As part of two months of mobilisations in the streets of Colombia, the demonstrators repeated the form of protest that became a global wave last year: this Monday (28), they toppled a statue of Christopher Columbus located in the town of Barranquilla, north of the parents.
According to the newspaper El Espectador, the monument, placed in front of the Church of Our Lady of Carmen, was donated in 1892 by an Italian colony. Since the beginning of the acts, the indigenous peoples of the country have already canceled the tributes to the Spanish colonizers Gonzalo Jiménez de Quesada and Sebastián de Belalcázar.
This is not the first time that a statue of Columbus, presented as the first European to reach America, has been demolished. A year ago, in June 2020, two Genoese monuments were destroyed in the United States, one in Richmond and the other in Boston, and two more were removed by Chicago City Hall amid anti-racism protests. which followed the assassination of the former. security guard George Floyd black.
It is indeed this wave of demonstrations that led to the overthrow of statues honoring figures linked to the colonial past and slavery. The movement also reached Europe, where images of racist figures were taken at the initiative of local authorities in London and Antwerp.
In October, Bolivian activists bathed a statue of Columbus in the country’s capital, La Paz, in red paint, as a metaphor for the bloodbath that signified the Spanish conquest of the Americas.
Colombo’s fall in Barranquilla on Monday was accompanied by protests in other Colombian cities, such as the capital Bogotá, as well as in Medellín, Pereira and Cartagena.

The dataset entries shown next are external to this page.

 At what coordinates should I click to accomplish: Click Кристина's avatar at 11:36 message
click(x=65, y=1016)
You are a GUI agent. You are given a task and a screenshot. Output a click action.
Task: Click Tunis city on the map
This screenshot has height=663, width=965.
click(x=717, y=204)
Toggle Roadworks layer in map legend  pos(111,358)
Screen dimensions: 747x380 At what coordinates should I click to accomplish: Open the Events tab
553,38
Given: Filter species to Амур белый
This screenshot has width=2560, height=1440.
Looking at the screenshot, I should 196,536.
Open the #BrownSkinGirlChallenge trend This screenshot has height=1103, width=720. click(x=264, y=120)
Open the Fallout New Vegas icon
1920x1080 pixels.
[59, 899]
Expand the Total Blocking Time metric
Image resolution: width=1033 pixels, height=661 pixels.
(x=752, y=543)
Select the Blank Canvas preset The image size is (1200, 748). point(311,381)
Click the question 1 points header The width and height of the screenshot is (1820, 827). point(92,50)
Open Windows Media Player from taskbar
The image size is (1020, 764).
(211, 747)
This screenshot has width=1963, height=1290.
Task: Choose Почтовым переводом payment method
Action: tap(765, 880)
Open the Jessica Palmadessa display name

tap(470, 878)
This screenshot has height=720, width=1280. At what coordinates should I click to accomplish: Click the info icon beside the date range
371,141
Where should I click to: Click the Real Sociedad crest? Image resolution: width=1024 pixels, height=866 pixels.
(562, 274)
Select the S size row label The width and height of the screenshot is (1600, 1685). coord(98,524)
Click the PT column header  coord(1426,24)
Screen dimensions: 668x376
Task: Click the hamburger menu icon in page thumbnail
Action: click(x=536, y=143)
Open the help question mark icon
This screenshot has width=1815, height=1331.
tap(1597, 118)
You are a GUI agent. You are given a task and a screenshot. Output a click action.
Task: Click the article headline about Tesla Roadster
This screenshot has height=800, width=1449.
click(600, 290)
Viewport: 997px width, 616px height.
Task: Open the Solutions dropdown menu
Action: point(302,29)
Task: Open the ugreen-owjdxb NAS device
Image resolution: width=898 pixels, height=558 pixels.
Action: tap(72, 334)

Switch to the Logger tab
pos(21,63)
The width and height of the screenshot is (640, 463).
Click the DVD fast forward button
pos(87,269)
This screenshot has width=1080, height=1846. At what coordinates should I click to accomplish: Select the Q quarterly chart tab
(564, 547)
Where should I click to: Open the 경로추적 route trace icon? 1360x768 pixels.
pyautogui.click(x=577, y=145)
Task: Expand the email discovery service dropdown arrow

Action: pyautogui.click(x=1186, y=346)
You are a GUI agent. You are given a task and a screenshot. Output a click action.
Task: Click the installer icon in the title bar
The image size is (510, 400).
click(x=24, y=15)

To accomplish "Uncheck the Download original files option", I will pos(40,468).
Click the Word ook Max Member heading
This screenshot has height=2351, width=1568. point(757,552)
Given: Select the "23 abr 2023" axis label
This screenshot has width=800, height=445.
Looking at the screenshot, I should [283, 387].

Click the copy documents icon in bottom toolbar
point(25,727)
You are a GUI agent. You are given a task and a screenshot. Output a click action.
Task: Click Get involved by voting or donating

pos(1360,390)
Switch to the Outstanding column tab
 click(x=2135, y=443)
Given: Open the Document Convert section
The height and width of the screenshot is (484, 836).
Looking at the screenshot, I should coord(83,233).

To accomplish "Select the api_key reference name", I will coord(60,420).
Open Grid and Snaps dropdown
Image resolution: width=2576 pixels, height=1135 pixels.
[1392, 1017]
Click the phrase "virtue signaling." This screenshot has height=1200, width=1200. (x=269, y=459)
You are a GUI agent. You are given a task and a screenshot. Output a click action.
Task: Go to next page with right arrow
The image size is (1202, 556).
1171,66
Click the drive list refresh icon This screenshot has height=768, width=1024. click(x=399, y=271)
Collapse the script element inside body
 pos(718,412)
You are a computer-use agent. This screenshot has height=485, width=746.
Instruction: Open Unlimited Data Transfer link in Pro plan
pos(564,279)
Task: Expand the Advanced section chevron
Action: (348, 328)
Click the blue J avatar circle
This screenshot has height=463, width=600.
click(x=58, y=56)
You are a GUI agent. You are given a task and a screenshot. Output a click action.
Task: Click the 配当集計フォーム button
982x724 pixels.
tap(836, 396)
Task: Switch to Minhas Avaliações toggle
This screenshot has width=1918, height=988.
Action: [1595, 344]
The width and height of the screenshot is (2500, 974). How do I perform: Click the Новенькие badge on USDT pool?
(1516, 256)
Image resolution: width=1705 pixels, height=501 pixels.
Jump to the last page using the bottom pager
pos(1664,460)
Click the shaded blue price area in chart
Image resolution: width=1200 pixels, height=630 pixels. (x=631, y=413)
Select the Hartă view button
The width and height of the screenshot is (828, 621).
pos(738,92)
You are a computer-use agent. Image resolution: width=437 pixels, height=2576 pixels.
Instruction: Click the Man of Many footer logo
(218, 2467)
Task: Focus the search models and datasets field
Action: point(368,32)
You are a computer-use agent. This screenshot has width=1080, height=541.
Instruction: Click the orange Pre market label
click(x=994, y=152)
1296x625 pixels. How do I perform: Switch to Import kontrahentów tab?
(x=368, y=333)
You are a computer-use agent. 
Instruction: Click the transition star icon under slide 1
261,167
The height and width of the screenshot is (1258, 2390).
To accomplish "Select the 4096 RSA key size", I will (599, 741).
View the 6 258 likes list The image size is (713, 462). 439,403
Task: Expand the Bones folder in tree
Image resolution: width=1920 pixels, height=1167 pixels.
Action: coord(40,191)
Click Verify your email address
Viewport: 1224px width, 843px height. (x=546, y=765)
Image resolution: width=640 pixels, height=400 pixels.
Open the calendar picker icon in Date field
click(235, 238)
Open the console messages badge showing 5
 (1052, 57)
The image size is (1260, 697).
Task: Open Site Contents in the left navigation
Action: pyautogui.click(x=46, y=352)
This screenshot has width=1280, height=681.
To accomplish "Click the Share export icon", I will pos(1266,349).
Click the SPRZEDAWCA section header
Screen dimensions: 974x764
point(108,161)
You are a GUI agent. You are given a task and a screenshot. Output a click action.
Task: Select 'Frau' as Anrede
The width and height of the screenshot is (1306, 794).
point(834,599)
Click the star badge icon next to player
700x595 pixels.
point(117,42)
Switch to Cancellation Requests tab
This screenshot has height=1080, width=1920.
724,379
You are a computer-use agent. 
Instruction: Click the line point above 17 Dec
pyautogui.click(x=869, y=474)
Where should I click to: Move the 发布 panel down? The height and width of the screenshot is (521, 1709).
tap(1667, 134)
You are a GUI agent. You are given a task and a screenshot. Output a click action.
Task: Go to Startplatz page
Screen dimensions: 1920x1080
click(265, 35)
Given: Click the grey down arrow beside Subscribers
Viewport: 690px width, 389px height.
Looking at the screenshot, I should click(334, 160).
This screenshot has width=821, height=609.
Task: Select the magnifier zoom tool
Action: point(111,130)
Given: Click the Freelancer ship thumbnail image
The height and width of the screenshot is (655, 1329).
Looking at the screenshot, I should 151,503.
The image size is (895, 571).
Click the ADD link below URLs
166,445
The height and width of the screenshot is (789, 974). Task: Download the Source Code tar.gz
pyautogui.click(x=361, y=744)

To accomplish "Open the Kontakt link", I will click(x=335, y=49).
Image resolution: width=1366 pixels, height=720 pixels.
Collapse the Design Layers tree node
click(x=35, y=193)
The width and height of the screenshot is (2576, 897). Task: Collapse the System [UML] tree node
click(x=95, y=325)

Police say buses have been attacked by protesters, who in turn accuse police of abusing force.
About two weeks ago, the National Strike Committee announced the temporary suspension of protests until July 20, Colombia’s Independence Day, but actions were already expected to continue to continue. ‘be perpetrated.
Colombians have continued their daily protests since April 28. The uprising grew out of discontent over a tax reform proposal by President Iván Duque who, among other things, increased the tax on goods and services and broadened the tax base.
Duque backed down, deleted the agenda and reworded the proposal, which will now focus on the temporary taxation of the wealthiest businesses and classes. The violent crackdown on the acts, however, fueled discontent over the country’s structural problems, such as social inequalities, and protests continued.
More than 60 people have already been killed during the protests, according to local authorities. Just last week, two men were killed in less than 48 hours in protests that included clashes with police. Human Rights Watch accuses police of being involved in at least 20 killings; 16 of the victims were said to have been shot with intent to kill. The NGO report also describes cases in which agents sexually assaulted protesters.
The Inter-American Commission on Human Rights was in the country in early June to investigate allegations, leading the government to pledge to investigate 21 killings that took place during the protests. The United Nations, the United States and the European Union have also denounced the excesses committed by the public forces.
Duque says groups linked to drug trafficking and the National Liberation Army (ELN), the last recognized guerrilla warfare in the country, camouflaged themselves among the demonstrators to provoke conflict.